Unlike many Italian artisan traditions that survive only in museums, Caltagirone’s ceramic craft is a living one. The town has more than 120 active botteghe — workshops — most of them small, family-run, and open to visitors.

You can watch craftspeople wheel the clay, paint intricate designs by hand using traditional brushes, and load kilns that have not changed much in 500 years. Many workshops sell directly, with pieces ranging from a few euros to several hundred.

This is not a heritage performance put on for tourists. It is a working industry. Caltagirone ceramics are exported across Europe and to the United States. The style is immediately recognisable — and it is made here, by hand, in small rooms that smell of clay and glaze.

The July Festival That Sets the Staircase Alight

Every year in late July, Caltagirone holds the Luminaria di San Giacomo — the Festival of Saint James. For one extraordinary night, the face of the staircase is covered not with its everyday tiles but with thousands of small oil lamps, arranged to form a single image.

When the lights are extinguished and the lamps are lit all at once, a figure emerges from the darkness — a phoenix, a pattern of stars, a scene from the town’s history — visible from miles away across the Sicilian hills.

The design changes every year. Local families compete for the privilege of creating it. Sicily has no shortage of ancient traditions, but this one stops the whole town in its tracks.

How to Plan a Visit

Caltagirone sits in southeastern Sicily, roughly 65 kilometres from Catania and 80 from Syracuse. It is part of the Val di Noto — a cluster of Baroque hilltowns rebuilt after a devastating earthquake in 1693, and recognised collectively as a UNESCO World Heritage Site.

The best time to visit is outside the summer heat: November to April, when the workshops are quieter and the streets are yours to walk without a crowd. If you can arrange to be there in late July, the Luminaria is worth planning your entire trip around.

Don’t miss the Museo della Ceramica in the Villa Comunale gardens. It traces the full history of Caltagirone’s craft from the Greeks to the 20th century, and gives the staircase the context it deserves. Italy has many remarkable pottery towns, each with its own story — but Caltagirone stands apart for the sheer age of its tradition.

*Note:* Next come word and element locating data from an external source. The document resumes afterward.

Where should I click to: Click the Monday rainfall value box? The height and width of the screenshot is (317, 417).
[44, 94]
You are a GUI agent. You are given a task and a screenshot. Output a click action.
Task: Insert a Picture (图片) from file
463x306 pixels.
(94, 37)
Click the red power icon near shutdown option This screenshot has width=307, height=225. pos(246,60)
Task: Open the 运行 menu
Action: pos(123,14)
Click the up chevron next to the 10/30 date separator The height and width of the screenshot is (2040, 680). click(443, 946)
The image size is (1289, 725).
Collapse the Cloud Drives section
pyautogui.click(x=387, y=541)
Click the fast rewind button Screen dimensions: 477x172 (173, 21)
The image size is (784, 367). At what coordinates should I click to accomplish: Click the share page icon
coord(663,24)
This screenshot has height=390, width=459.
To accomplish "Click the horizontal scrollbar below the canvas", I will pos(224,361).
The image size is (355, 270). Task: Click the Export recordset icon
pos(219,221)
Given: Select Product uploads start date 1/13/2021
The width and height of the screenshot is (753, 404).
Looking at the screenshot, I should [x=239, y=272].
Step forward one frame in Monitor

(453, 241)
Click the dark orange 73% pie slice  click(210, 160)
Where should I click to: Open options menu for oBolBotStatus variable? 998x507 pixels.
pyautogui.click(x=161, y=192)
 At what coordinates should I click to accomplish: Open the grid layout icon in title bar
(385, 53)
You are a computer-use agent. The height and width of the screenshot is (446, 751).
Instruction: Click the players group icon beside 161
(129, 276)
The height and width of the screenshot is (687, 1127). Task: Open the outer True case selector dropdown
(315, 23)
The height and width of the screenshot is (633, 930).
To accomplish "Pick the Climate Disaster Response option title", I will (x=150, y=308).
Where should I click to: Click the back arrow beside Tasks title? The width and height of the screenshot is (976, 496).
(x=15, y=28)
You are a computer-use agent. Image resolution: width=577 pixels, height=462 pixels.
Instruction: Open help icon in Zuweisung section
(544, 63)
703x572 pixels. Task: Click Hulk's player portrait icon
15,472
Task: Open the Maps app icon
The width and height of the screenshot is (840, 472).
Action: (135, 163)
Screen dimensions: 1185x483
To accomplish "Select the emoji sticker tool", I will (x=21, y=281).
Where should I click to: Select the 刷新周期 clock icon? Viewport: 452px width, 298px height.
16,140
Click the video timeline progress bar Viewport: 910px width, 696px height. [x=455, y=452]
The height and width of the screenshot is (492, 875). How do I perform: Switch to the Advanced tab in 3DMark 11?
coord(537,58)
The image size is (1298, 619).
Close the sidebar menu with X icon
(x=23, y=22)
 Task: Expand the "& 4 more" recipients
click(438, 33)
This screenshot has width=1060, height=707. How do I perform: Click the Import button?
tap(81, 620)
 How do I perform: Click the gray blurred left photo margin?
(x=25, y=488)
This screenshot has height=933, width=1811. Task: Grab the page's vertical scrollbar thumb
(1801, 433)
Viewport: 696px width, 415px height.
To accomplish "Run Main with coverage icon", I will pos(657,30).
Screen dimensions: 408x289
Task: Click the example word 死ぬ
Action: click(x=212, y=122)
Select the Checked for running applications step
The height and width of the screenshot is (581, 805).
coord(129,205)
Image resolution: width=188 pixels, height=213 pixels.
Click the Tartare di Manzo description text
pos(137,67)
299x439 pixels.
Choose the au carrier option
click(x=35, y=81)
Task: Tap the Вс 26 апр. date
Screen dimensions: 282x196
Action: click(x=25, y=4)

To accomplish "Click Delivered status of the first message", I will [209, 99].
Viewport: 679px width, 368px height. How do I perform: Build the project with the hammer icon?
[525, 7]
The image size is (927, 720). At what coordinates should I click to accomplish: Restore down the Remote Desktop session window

When you reach Via Luigi Sturzo — the main ceramics street — resist buying at the first workshop. Walk the full length first. Compare the styles, talk to the makers. The most beautiful pieces are rarely in the biggest shops.

Then climb the staircase. All 142 steps. And look back at where you came from.


There is something quietly moving about Caltagirone. Here is a craft that has survived 2,500 years of history — Greek colonisation, Roman rule, Arab influence, Norman conquest, Spanish domination, earthquake, and emigration. And it is still here. Still being made by hand. Still painting the world in cobalt blue and deep green and sunlit yellow.

The tiles on that staircase are not just decoration. They are continuity. They are a city saying: we were here, and we are still here, and look what we made.